In the new study, the researchers took samples from a 2009 drill core that penetrated 100 meters to near the bottom of the now-dry lake bed. Larded in between whitish annual layers of silica-rich algae that bloomed each spring for 120,000 years are alternating blackish layers of organic matter that fell in during other seasons. These include countless leaves from a subtropical evergreen forest. They are preserved so perfectly that scientists can see microscopic veins and stomata, the pores by which leaves take in air and concurrently release water during photosynthesis. Unlike most fossils, the leaves also retain their original chemical compositions. It is the only such known deposit in the Southern Hemisphere, and far better preserved than the few similar ones known from the north.

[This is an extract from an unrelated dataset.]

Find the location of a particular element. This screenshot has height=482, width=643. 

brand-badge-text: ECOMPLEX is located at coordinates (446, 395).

The Miocene has long been a source of confusion for paleoclimate researchers. Average global temperatures are thought to have been 3 to 7 degrees C hotter than today, and ice largely disappeared at the poles. Yet many proxies, mainly derived from marine organisms, have suggested CO2 levels were only about 300 parts per million—similar to those of preindustrial times, and not enough to account for such warming. With evidence of high CO2 elusive, scientists have speculated that previous proxy measurements must be off.

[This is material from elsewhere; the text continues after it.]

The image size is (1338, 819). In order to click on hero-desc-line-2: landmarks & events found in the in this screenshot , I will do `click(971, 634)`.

Based on the new study and a related previous one also at Foulden Maar, the researchers were able to get at this conundrum. They analyzed the carbon isotopes within leaves from a half-dozen tree species found at various levels in the deposit. This helped them zero in on the carbon content of the atmosphere at the time. They also analyzed the geometry of the leaves’ stomata and other anatomical features, and compared these with modern leaves. By combining all the data into a model, they found that atmospheric CO2 was not 300ppm, but about 450—a good match for the temperature data. Second, they showed that the trees were super-efficient at sucking in carbon through the stomata, without leaking much water through the same route—a factor that all plants must account for. This allowed them to grow in marginal areas that otherwise would have been too dry for forests. The researchers say this higher efficiency was very likely mirrored in forests across the northern temperate latitudes, with their far greater landmasses.

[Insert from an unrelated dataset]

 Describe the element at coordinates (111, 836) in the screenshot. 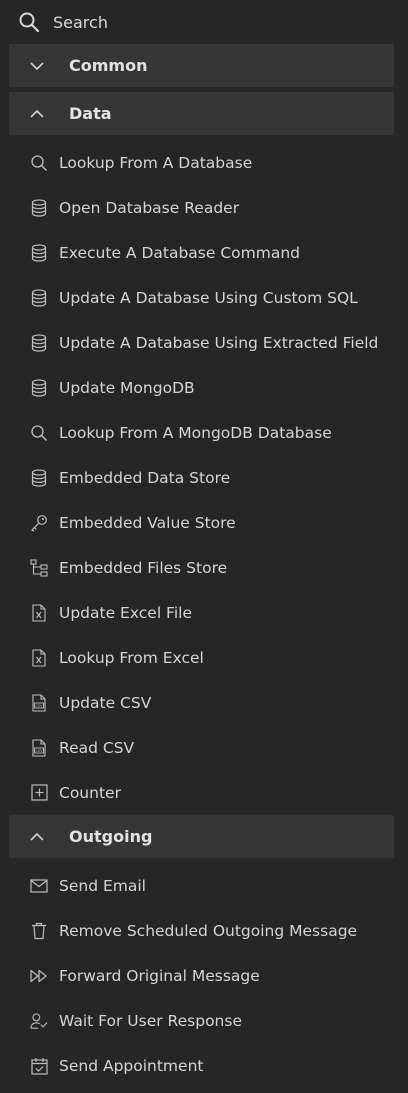

I see `section-label-outgoing: Outgoing` at that location.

Human emissions have now pushed CO2 levels to about 415 parts per million, and they will almost certainly reach 450 by about 2040—identical to those experienced by the Foulden Maar forest. Estimates of the resulting temperature increases over decades and centuries vary, but the new study suggests that most are in the ballpark.
“It all fits together, it all makes sense,” said study coauthor William D’Andrea, a paleoclimate scientist at Lamont-Doherty. In addition to showing how plants might react directly to CO2, “this should give us more confidence about how temperatures will change with CO2 levels,” he said.
Study coauthor Daphne Lee, a paleontologist at New Zealand’s University of Otago, led the charge to study Foulden Maar’s rich ecosystem after it came to light. More recently, she became an unexpected defender of the maar, when a company with owners in Malaysia and the United Kingdom announced plans to strip-mine the deposit for use as a feed additive for for pigs, ducks and other intensively farmed animals. With many more discoveries probably to be made, scientists were horrified, and allied themselves with locals who feared noise and dust. The Dunedin city council is now looking into buying the land to protect it.
The study was also coauthored by Ailín del Valdivia-McCarthy, a former intern at Lamont-Doherty; Bethany Fox of the University of Huddersfield; Jennifer Bannister of the University of Otago; John Conran of the University of Adelaide; and William Lee of the University of Auckland.